*Problem statement*:
Everything in the records below should be printed exactly, except the pictures.

*Data for analysis*:
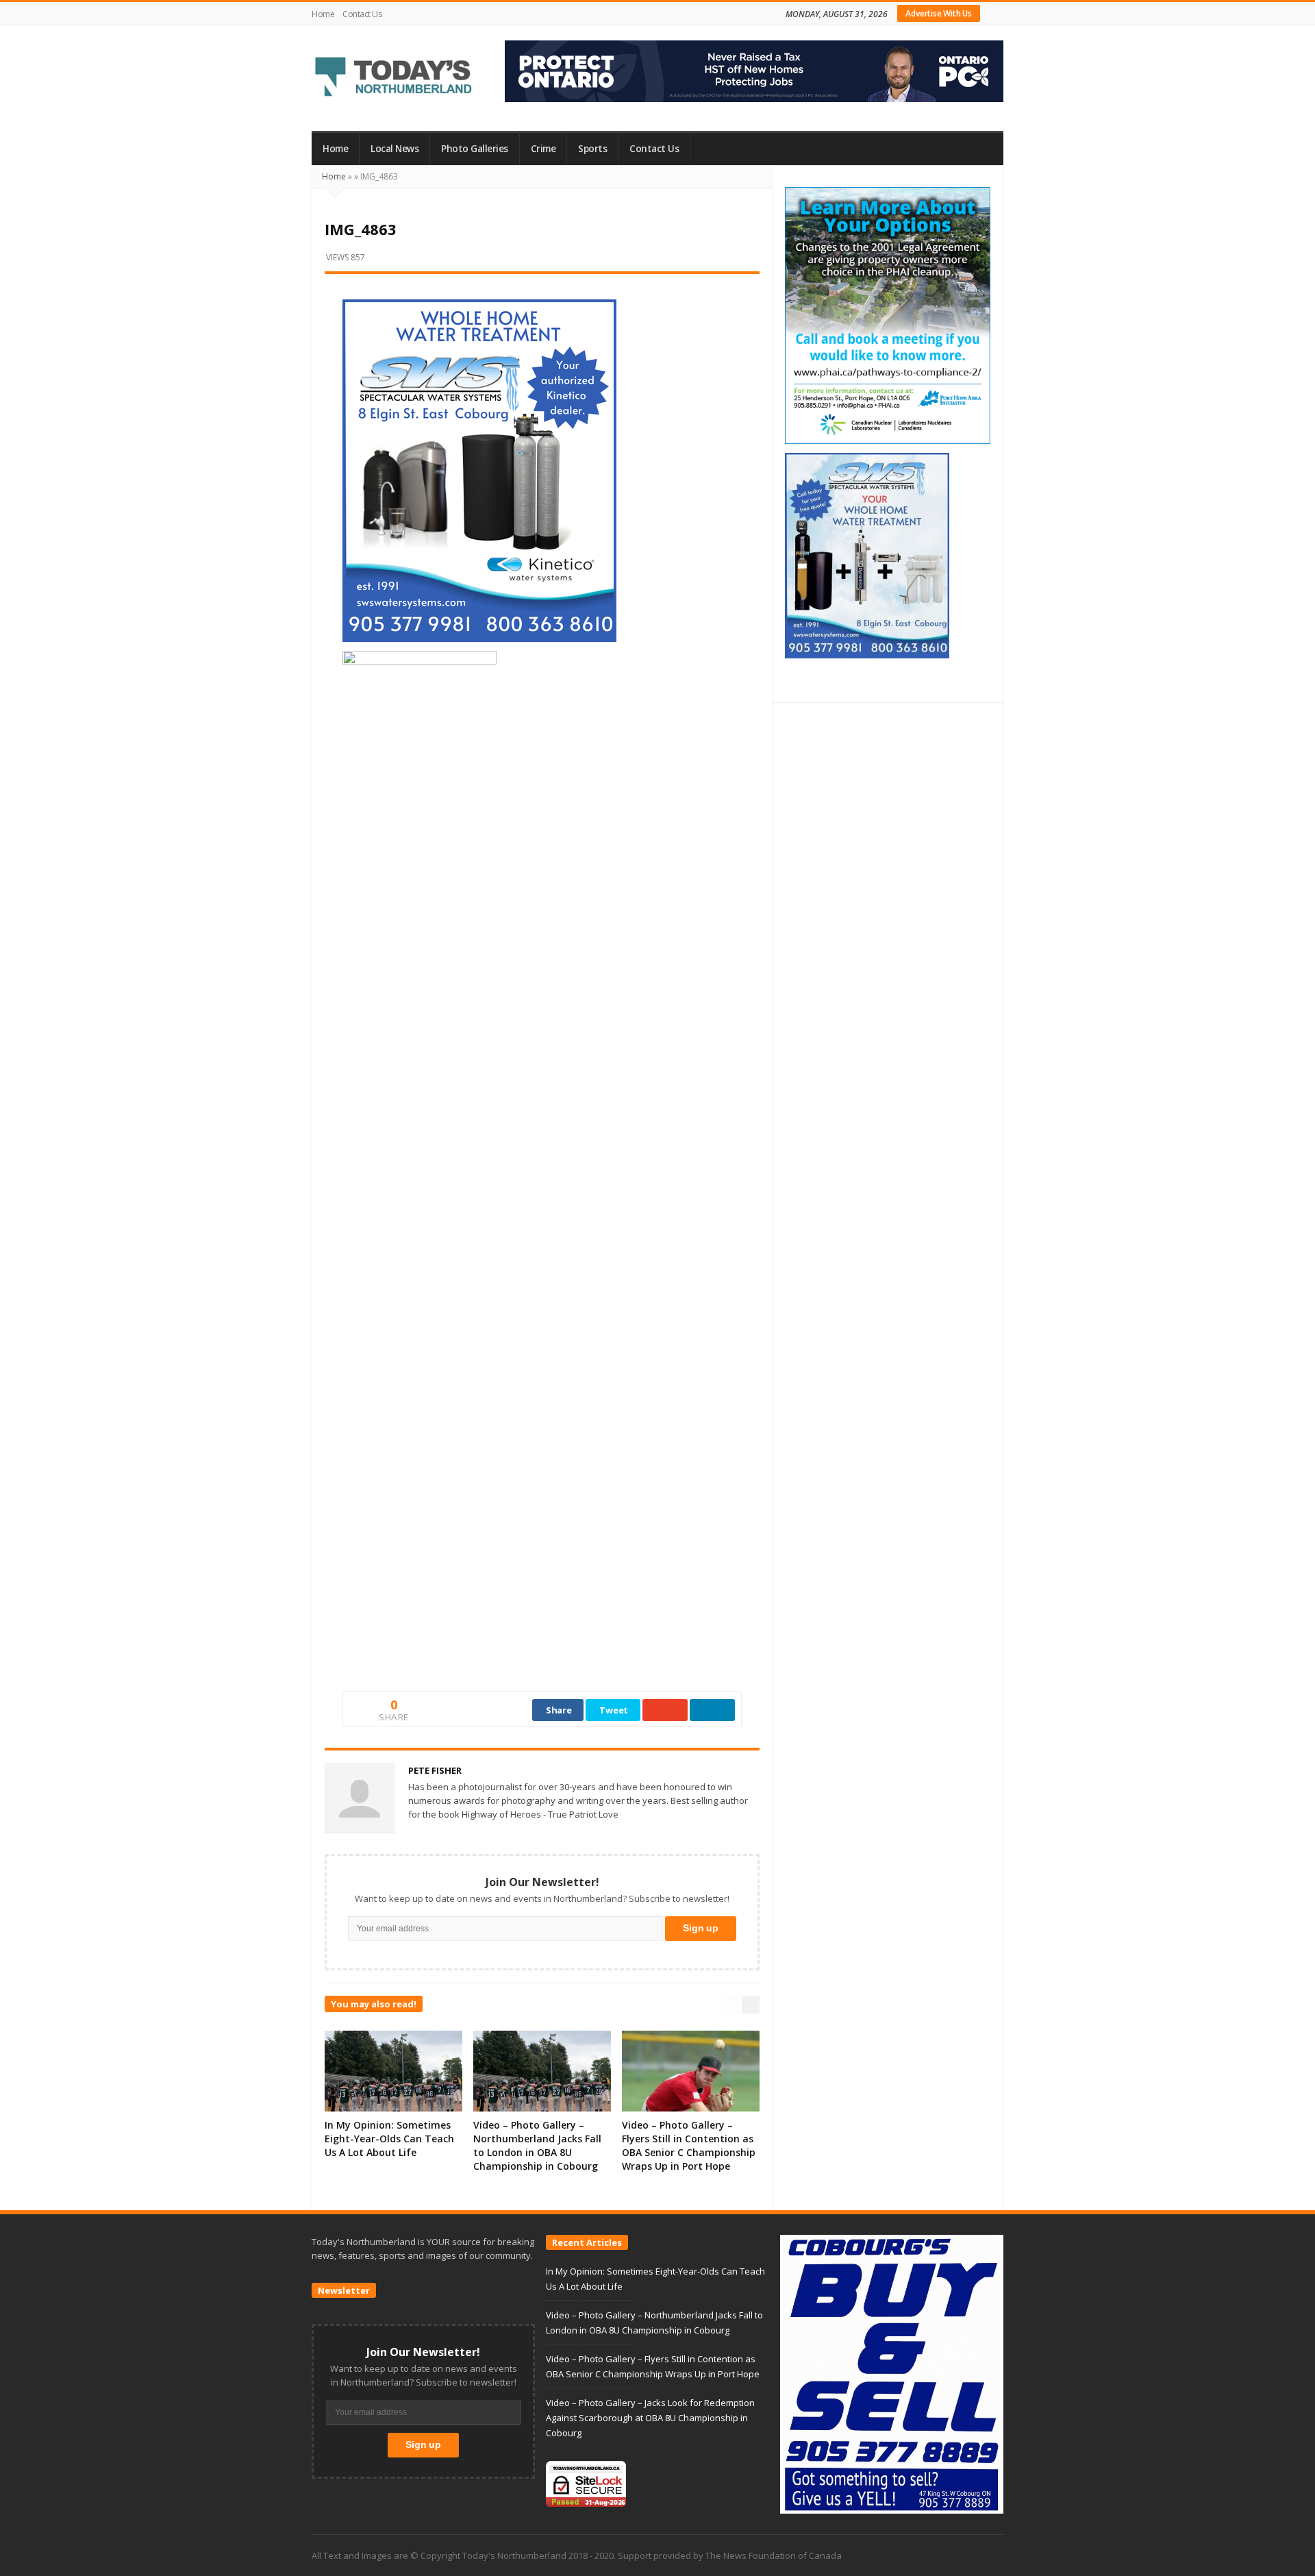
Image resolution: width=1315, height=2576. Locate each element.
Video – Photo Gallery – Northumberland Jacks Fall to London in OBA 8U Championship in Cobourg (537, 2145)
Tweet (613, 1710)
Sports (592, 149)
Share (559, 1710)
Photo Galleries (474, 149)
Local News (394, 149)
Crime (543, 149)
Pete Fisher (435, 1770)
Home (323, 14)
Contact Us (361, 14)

*Your response*:
Image resolution: width=1315, height=2576. Locate each element.
Video – Photo Gallery – Northumberland Jacks Fall to London in OBA 8U Championship in Cobourg (537, 2145)
Tweet (613, 1710)
Sports (592, 149)
Share (559, 1710)
Photo Galleries (474, 149)
Local News (394, 149)
Crime (543, 149)
Pete Fisher (435, 1770)
Home (323, 14)
Contact Us (361, 14)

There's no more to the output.